Erlang processes vs. Java threads
This page is a mirrored copy of an article originally posted on the (now sadly defunct) LShift blog; see the archive index here.
Sun, 10 September 2006
Earlier today I ran a simple test of Erlang’s process creation and teardown code, resulting in a rough figure of 350,000 process creations and teardowns per second. Attempting a similar workload in Java gives a figure of around 11,000 thread creations and teardowns per second - to my mind, a clear demonstration of one of the main advantages of Erlang’s extremely lightweight processes.
Here’s the Java code I used - see the earlier post for the Erlang code, to compare:
// Java 5 - uses a BlockingQueue.
import java.util.concurrent.*;
public class SpawnTest extends Thread {
public static void main(String[] args) {
int M = Integer.parseInt(args.length > 0 ? args[0] : “1″);
int N = Integer.parseInt(args.length > 1 ? args[1] : “1000000″);
int NpM = N / M;
BlockingQueue queue = new LinkedBlockingQueue();
long startTime = System.currentTimeMillis();
for (int i = 0; i < M; i++) { new Body(queue, NpM).start(); }
for (int i = 0; i < M; i++) { try { queue.take(); } catch (InterruptedException ie) {} }
long stopTime = System.currentTimeMillis();
System.out.println((NpM * M) / ((stopTime - startTime) / 1000.0));
}
public static class Body extends Thread {
BlockingQueue queue;
int count;
public Body(BlockingQueue queue, int count) {
this.queue = queue;
this.count = count;
}
public void run() {
if (count == 0) {
try { queue.put(this); } catch (InterruptedException ie) {}
} else {
new Body(queue, count - 1).start();
}
}
}
}
Comments
On 10 September, 2006 at 10:17 pm,
wrote:On 11 September, 2006 at 11:20 pm,
wrote:@badger: Do you mean for testing IPC throughput? That’s a little out-of-scope here, I think; or does JMS have something to say about straight thread-creation time that I’m not seeing?
Note that the use of BlockingQueue is a convenience for performing the equivalent of Thread.join in the linear chain of created threads I’m testing - BlockingQueue is not a central part of the test.
On 12 September, 2006 at 6:53 pm,
wrote:Concurrency benchmarks are perhaps the least successful part of The Computer Language Shootout - too many different ways to implement concurrency for a sensible comparison.
Nonetheless we have chameneos and cheap-concurrency.
On 12 September, 2006 at 8:32 pm,
wrote:I was thinking of some sort of Java message passing benchmark. Is there a more lightweight means of doing this than JMS?
On 12 September, 2006 at 10:43 pm,
wrote:Isaac Gouy wrote:
Concurrency benchmarks are perhaps the least successful part of The Computer Language Shootout - too many different ways to implement concurrency for a sensible comparison.
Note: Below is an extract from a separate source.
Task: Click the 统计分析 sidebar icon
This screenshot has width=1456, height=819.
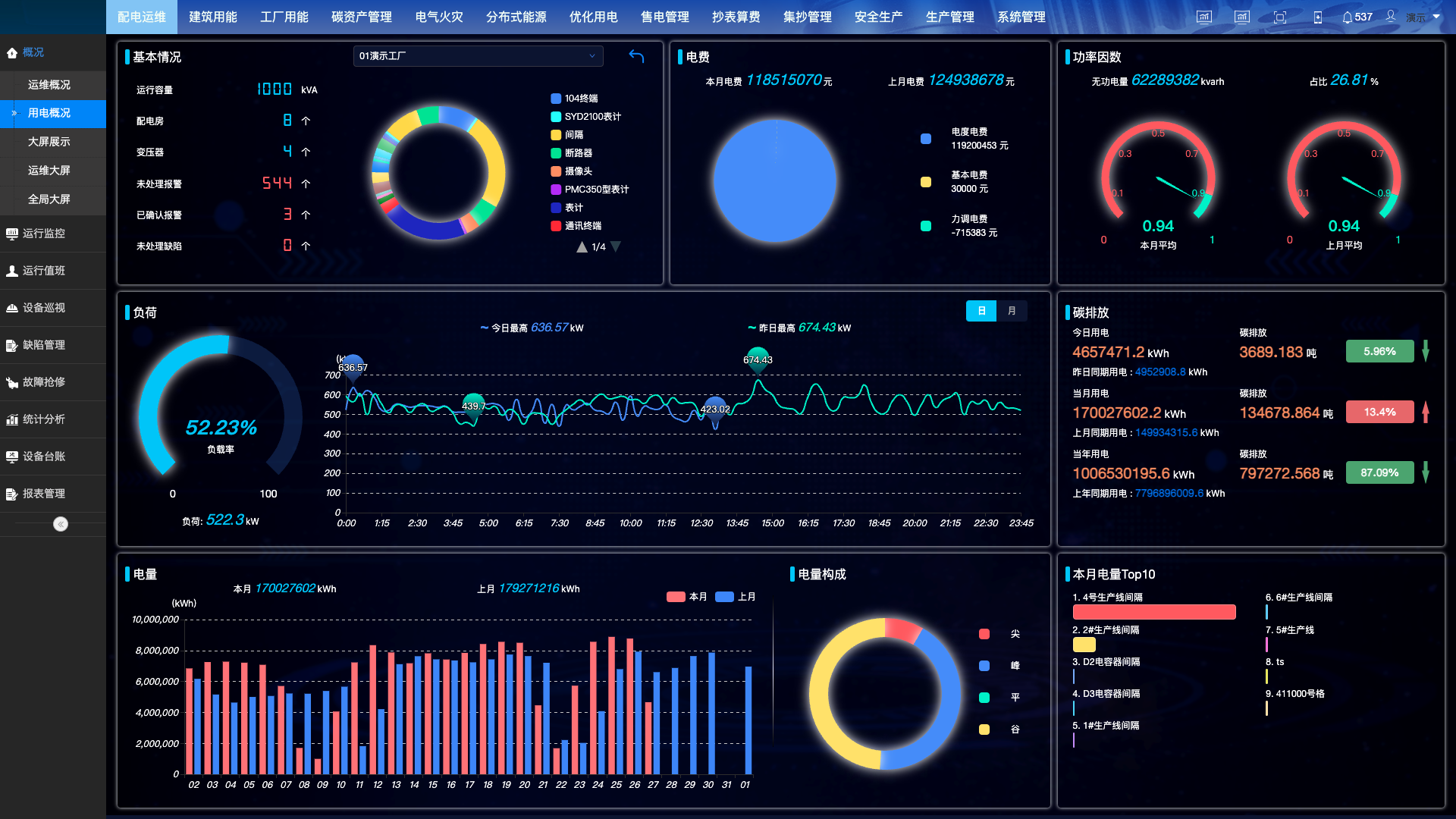Action: (x=12, y=419)
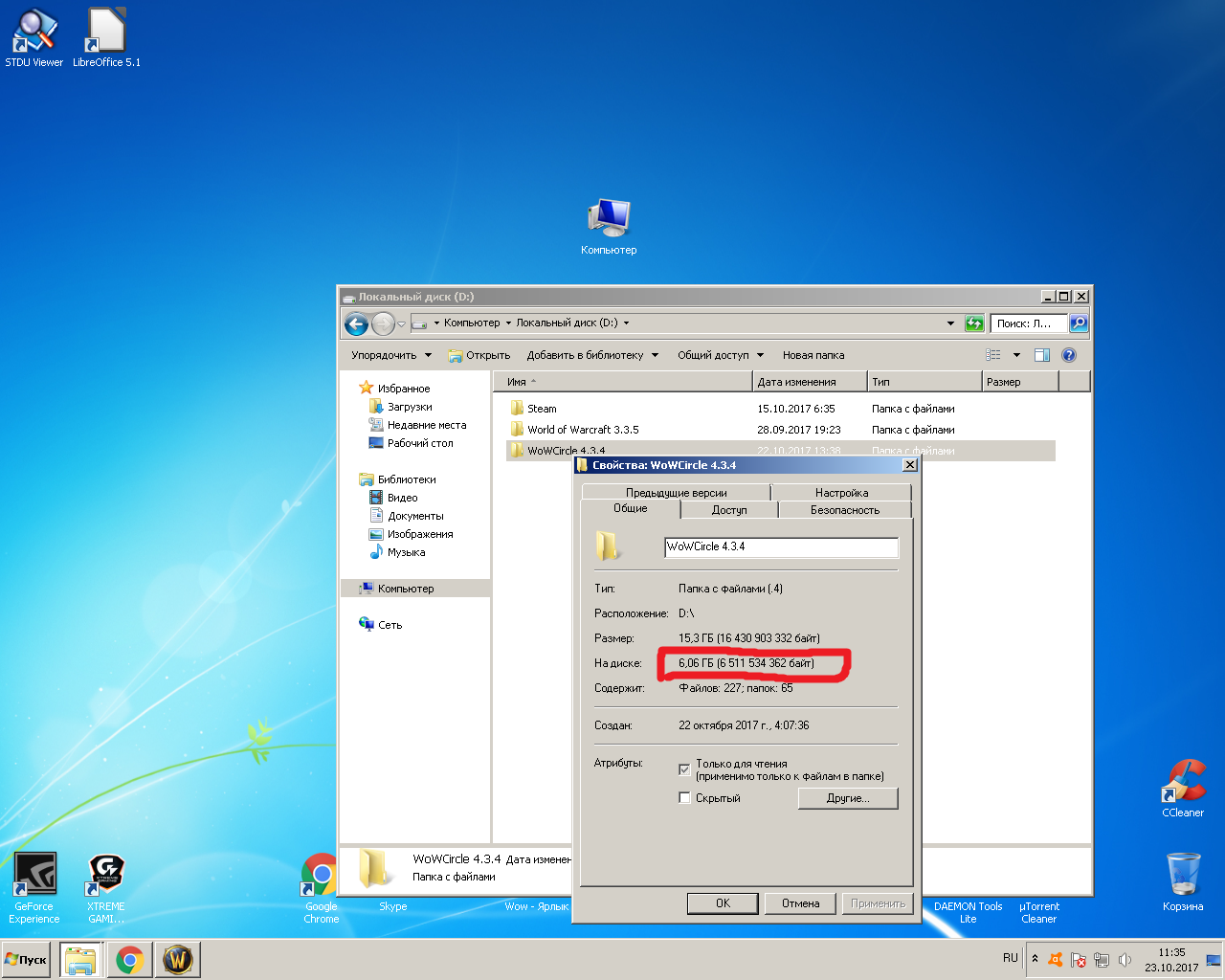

Case in point: the Erlang code for cheap-concurrency is cheating. Unlike all the other implementations I have looked at it waits for each number to ripple through the entire pipeline of processes before injecting the next number. That results in zero parallelism (at any one time only one process can actually make process), zero queuing and zero contention.
On 13 September, 2006 at 4:16 am,
wrote:I don’t think you can compare these things. An erlang process does not start an actual thread in the operating system like java does. I’d almost be vaguely interested in seeing a comparison between erlang processes and protothreads and windows fibers.
On 13 September, 2006 at 11:40 am,
wrote:@Ron: The difference between the systems is precisely the interesing point. Java has no analogue to Erlang’s lightweight processes. The best you can do is either threads or hand-rolled explicit continuation passing style. It comes down, IMO, to the differences in philosophy: the Erlang virtual machine is designed around concurrency; the Java VM has concurrency crudely bolted on.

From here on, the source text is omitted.